Baroness Ros Altmann, former pensions minister, commented: "This is not just an ‘anomaly’, it is a significant injustice. More than a million workers (mostly women), who earn less than £12,500 a year with any employer, are currently being charged an extra 25 per cent for their auto-enrolment pension.
"These workers do not realise they are paying so much more than they really need to and could have more take-home pay if their employer used an alternative pension scheme."
Also, the Conservatives said they would fix the tapered annual allowance which is affecting doctors’ pensions, but have stopped short of promising to scrap the taper altogether.
As usual, the power of the pound in our pockets was also headline-grabbing news. The Liberal Democrat party said it would scrap the capital gains tax allowance to make the tax system “fair to all”.
The Green Party proposed to merge national insurance, capital gains tax, inheritance tax, dividend tax and income tax into one ‘consolidated income tax’ where all income is treated the same for tax purposes.
This may cost £22bn to implement but would bring an extra £20bn a year into the public purse by closing tax avoidance loopholes.
The Conservatives seemed to be "fairly static on changes to tax", according to Nimesh Shah, partner at Blick Rothenberg.
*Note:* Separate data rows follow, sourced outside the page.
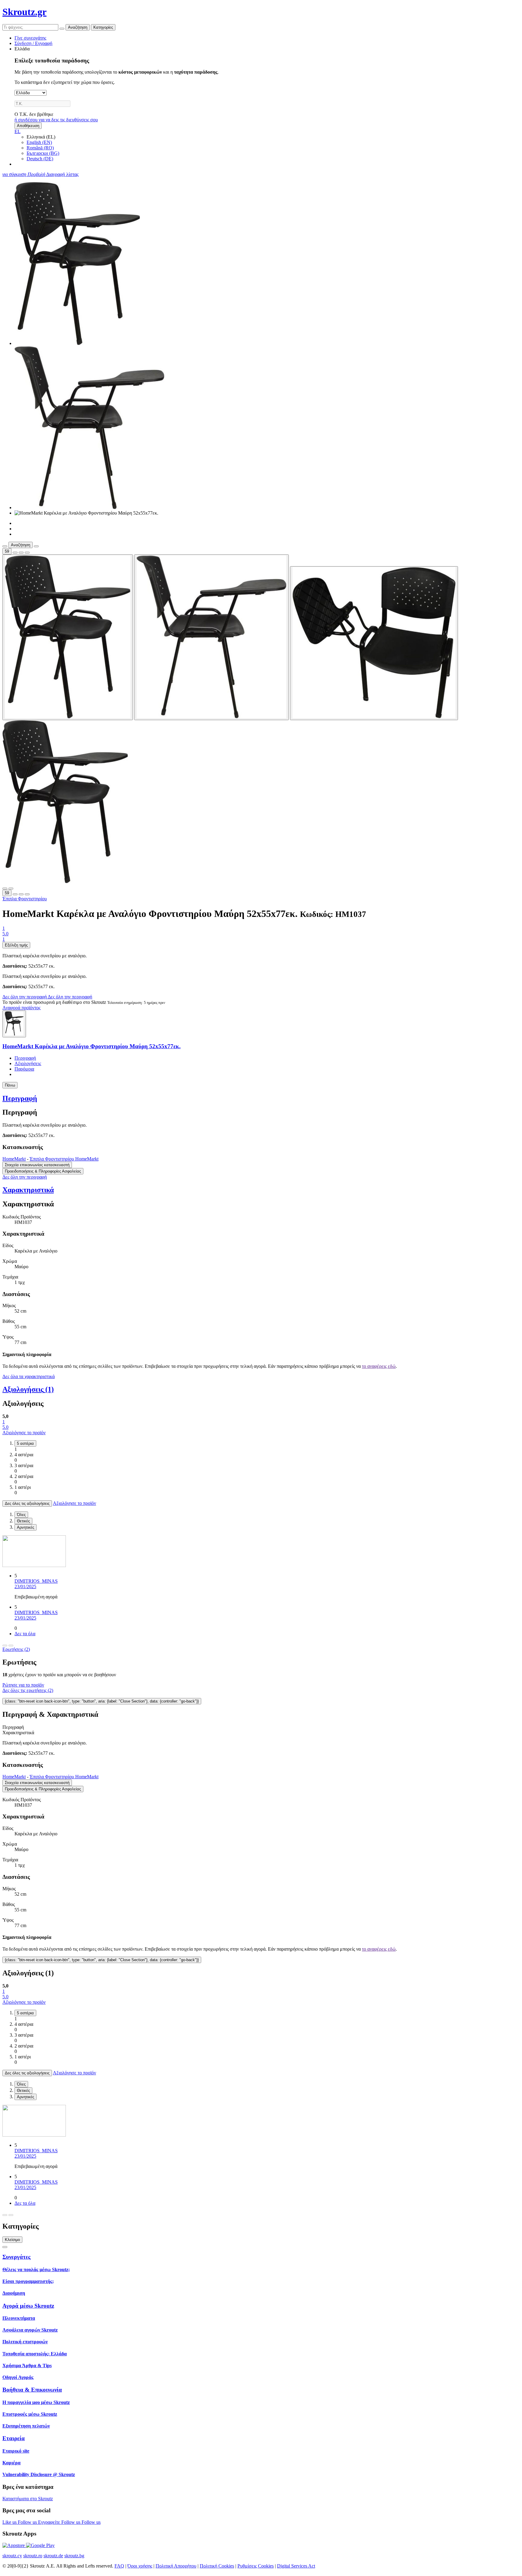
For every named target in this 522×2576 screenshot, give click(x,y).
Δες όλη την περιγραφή (25, 996)
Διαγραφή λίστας (62, 174)
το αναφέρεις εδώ (379, 1366)
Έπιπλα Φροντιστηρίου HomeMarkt (64, 1158)
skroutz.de (53, 2555)
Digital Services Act (296, 2565)
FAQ (119, 2565)
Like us (10, 2522)
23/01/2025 (25, 1586)
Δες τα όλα (24, 1633)
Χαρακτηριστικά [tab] (18, 1732)
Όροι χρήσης (139, 2565)
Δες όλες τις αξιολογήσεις (27, 1503)
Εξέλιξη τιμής (16, 945)
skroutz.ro (32, 2555)
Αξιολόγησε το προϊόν (24, 1432)
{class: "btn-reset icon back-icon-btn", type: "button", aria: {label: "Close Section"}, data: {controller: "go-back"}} (102, 1701)
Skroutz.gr (24, 11)
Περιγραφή (25, 1058)
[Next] (10, 1645)
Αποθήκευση (28, 125)
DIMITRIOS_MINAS (36, 1581)
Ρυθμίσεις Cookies (255, 2565)
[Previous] (4, 1645)
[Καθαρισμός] (62, 29)
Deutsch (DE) (40, 158)
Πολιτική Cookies (217, 2565)
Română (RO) (40, 147)
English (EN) (39, 142)
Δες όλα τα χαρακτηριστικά (28, 1376)
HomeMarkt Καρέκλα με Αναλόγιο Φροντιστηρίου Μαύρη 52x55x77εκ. (91, 1046)
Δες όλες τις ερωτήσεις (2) (27, 1690)
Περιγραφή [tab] (13, 1727)
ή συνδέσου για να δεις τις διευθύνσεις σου (56, 119)
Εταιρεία (13, 2438)
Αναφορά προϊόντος (21, 1007)
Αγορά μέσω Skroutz (28, 2306)
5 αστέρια (25, 1443)
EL (17, 131)
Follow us (28, 2522)
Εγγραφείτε (49, 2522)
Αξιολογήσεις (27, 1063)
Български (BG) (43, 153)
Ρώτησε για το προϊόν (23, 1684)
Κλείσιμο (12, 2239)
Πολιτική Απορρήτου (176, 2565)
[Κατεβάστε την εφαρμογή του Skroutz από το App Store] (14, 2545)
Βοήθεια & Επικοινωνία (32, 2389)
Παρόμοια (24, 1068)
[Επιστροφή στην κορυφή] (4, 2247)
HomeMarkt (14, 1158)
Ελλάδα (22, 48)
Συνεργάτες (16, 2257)
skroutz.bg (74, 2555)
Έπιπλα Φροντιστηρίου (24, 898)
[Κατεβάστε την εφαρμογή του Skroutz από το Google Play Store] (40, 2545)
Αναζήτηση (77, 27)
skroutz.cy (12, 2555)
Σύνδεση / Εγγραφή (33, 43)
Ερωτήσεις (16, 1649)
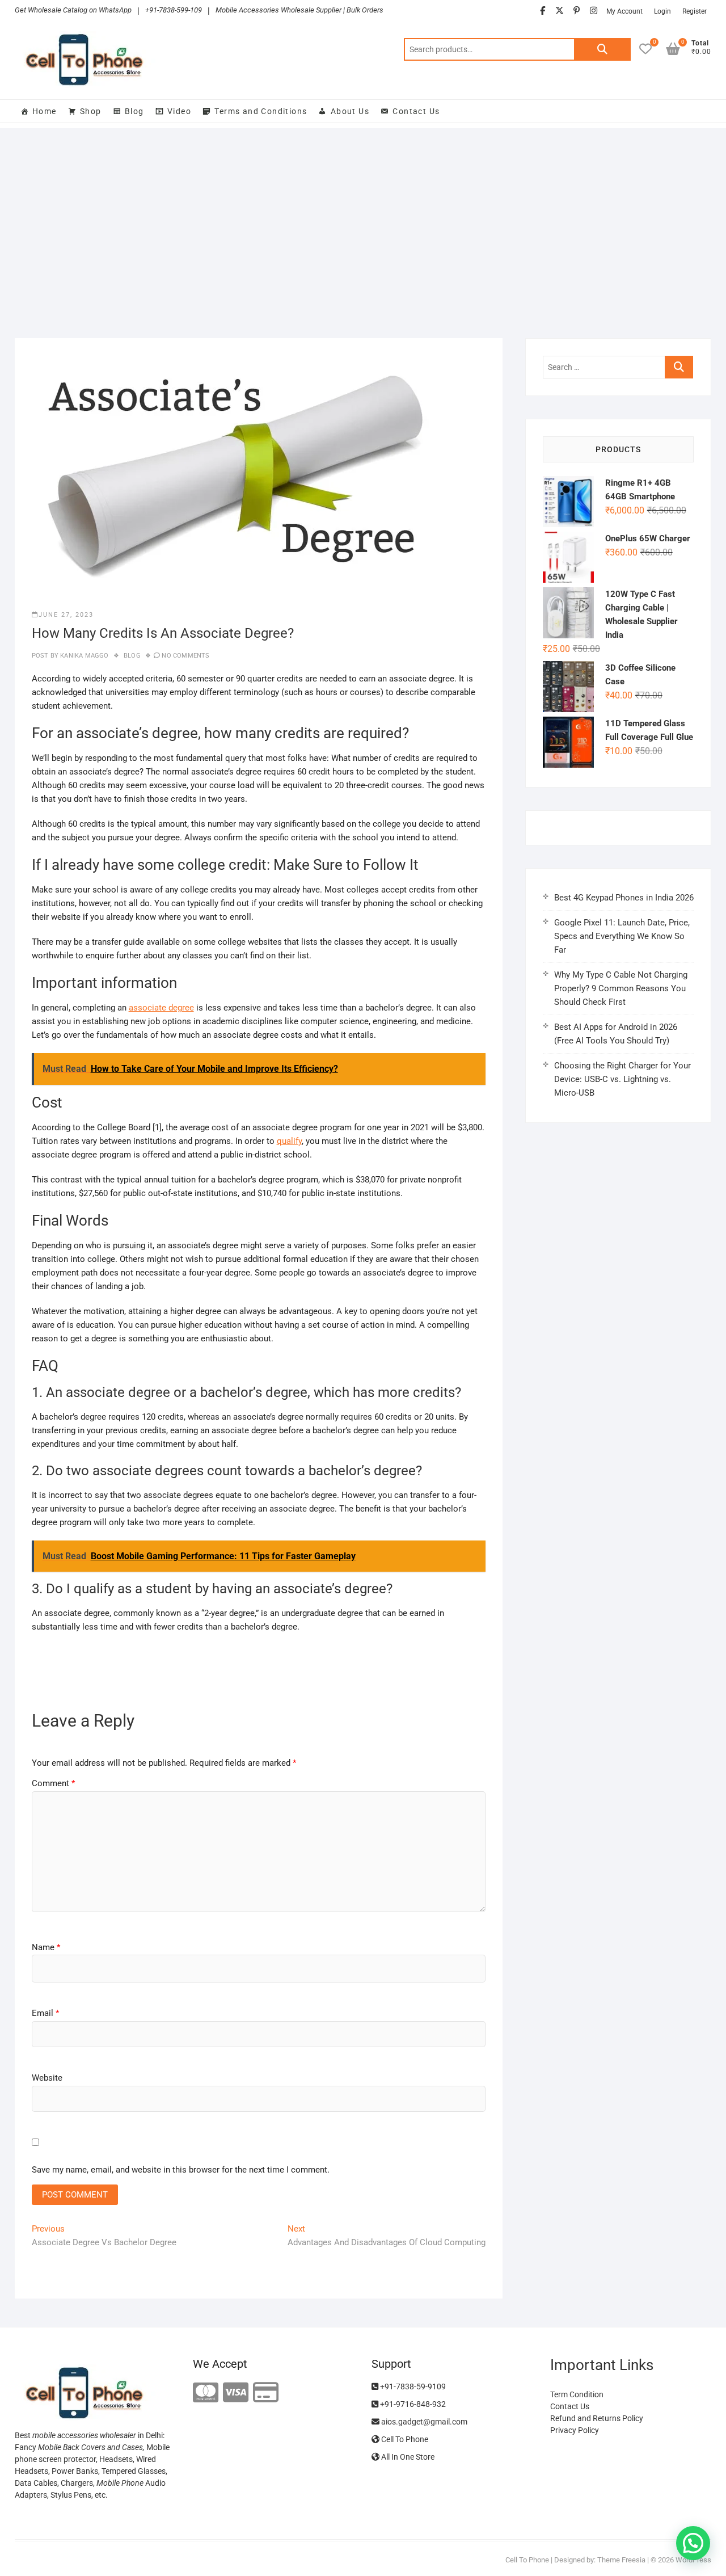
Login (662, 11)
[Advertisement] (363, 224)
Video (179, 111)
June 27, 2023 (66, 614)
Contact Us (416, 111)
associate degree (161, 1008)
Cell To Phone (403, 2439)
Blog (134, 111)
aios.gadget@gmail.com (423, 2421)
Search (602, 49)
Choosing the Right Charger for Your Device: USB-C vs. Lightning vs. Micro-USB (622, 1079)
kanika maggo (83, 655)
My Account (624, 11)
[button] (693, 2543)
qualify (289, 1141)
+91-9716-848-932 (412, 2404)
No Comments (185, 655)
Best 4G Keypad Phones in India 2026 (624, 898)
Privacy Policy (574, 2430)
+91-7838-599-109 (173, 10)
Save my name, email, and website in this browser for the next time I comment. (181, 2170)
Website (47, 2078)
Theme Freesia (621, 2560)
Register (694, 11)
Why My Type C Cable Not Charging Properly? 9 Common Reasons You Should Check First (620, 988)
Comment (53, 1783)
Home (44, 111)
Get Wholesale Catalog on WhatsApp (73, 10)
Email (45, 2013)
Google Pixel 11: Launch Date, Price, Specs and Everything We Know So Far (622, 936)
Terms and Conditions (260, 111)
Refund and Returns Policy (596, 2418)
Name (46, 1947)
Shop (91, 111)
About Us (350, 111)
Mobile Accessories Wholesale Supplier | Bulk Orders (299, 10)
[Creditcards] (265, 2393)
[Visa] (235, 2393)
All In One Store (406, 2456)
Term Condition (576, 2394)
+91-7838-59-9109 (412, 2386)
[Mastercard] (205, 2393)
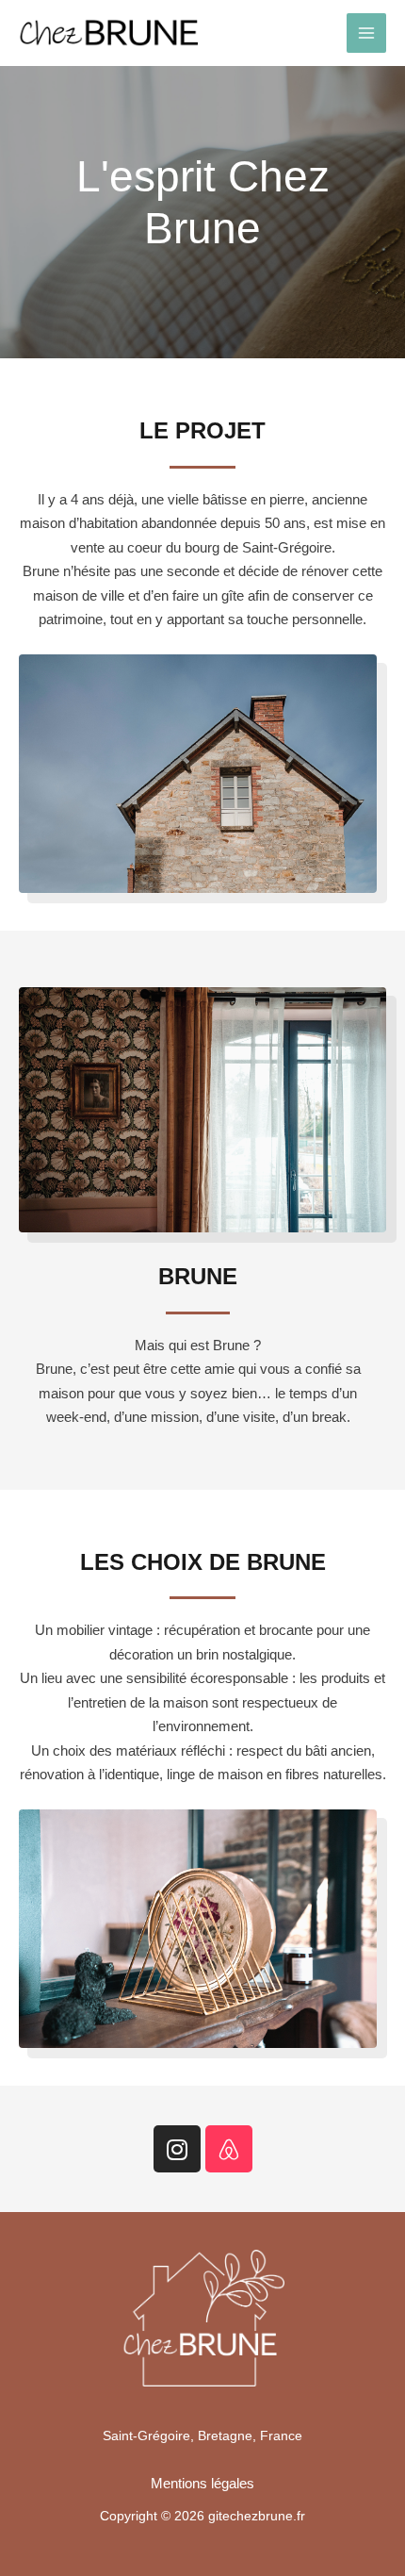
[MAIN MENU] (367, 33)
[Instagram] (177, 2148)
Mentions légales (202, 2483)
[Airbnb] (228, 2148)
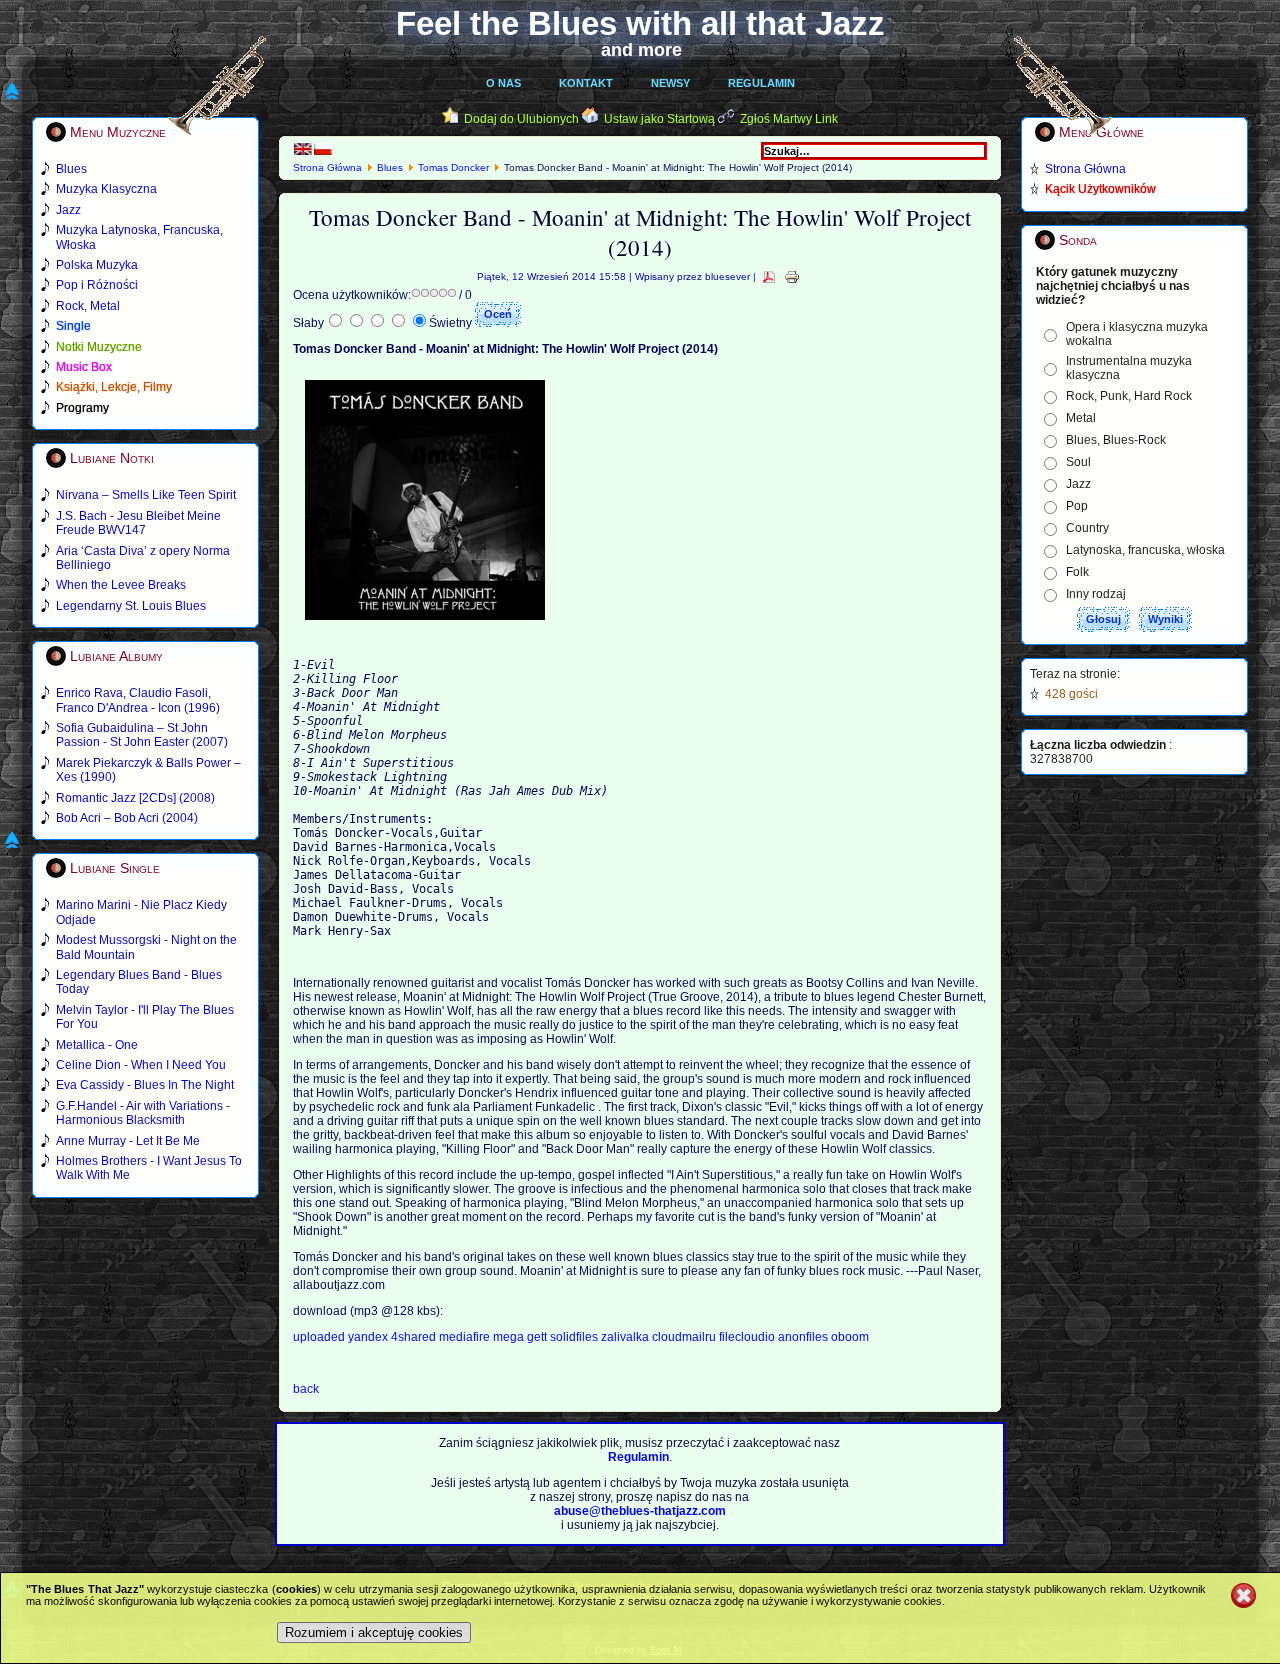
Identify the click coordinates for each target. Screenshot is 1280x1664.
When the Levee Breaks (121, 585)
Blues (390, 167)
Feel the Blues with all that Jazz (640, 23)
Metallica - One (97, 1045)
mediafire (466, 1337)
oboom (850, 1337)
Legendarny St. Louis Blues (131, 606)
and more (641, 50)
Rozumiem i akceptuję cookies (374, 1632)
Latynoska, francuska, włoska (1145, 550)
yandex (369, 1337)
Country (1087, 528)
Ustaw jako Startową (659, 119)
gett (538, 1337)
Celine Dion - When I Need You (141, 1065)
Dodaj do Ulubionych (521, 119)
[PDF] (769, 276)
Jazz (1078, 484)
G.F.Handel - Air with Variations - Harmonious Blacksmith (143, 1113)
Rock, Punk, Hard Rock (1129, 396)
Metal (1081, 418)
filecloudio (747, 1337)
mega (510, 1337)
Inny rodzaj (1096, 594)
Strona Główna (327, 167)
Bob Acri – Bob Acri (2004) (127, 818)
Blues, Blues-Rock (1116, 440)
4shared (415, 1337)
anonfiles (803, 1337)
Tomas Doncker (453, 167)
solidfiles (574, 1337)
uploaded (320, 1337)
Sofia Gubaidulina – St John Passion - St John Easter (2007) (142, 735)
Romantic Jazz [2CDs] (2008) (135, 798)
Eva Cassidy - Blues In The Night (145, 1085)
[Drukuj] (792, 276)
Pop (1077, 506)
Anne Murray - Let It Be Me (128, 1141)
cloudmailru (685, 1337)
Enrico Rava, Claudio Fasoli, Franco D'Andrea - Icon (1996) (138, 700)
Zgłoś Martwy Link (789, 119)
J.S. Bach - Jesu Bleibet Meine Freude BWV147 (138, 523)
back (306, 1389)
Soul (1078, 462)
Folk (1077, 572)
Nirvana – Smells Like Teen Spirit (146, 495)
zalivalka (626, 1337)
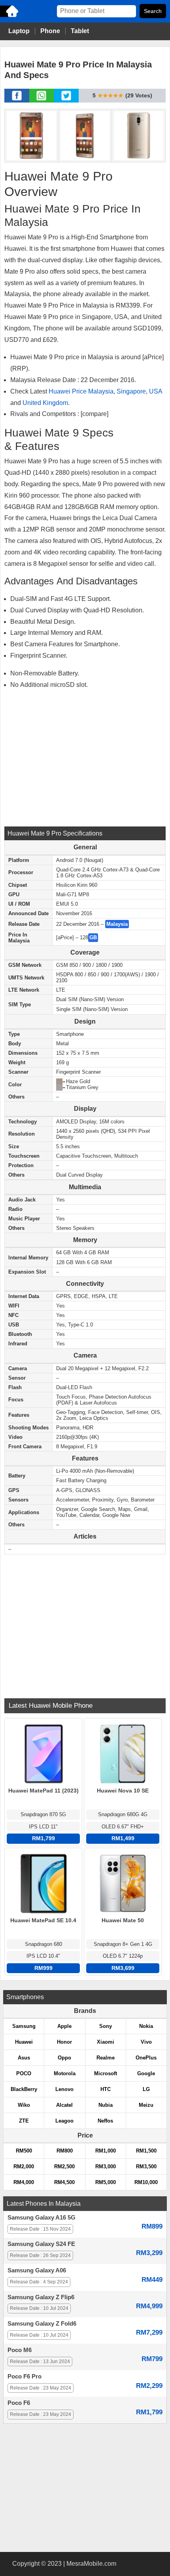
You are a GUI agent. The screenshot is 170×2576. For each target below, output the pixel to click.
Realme (105, 2058)
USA (155, 391)
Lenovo (64, 2089)
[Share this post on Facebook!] (16, 100)
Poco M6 (20, 2350)
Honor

With an £868 increase to the National Insurance primary threshold, taking this to £9,500, the Tory party has promised an annual £104 tax cut across the board for workers.
Moreover, there have been pledges to keep income tax, National Insurance and VAT under their Triple Tax Lock.
However, Mr Shah was disappointed that Boris Johnson’s leadership pledge to increase the basic rate income tax band to £80,000 was absent from the manifesto. Mr Shah explained: "This measure would have given a tax cut of up to £6,000 but was estimated to cost the Treasury around £8bn.
"The proposal appears to have been dropped completely, and it’s difficult to now see if this measure will be introduced."
Along with personal wealth and pension arrangements, the need for funding long-term care is an increasingly important issue. Advisers have been warning of the need for people to make suitable arrangements themselves, as the welfare state can no longer properly support the burden of an ageing population living for longer in ill health.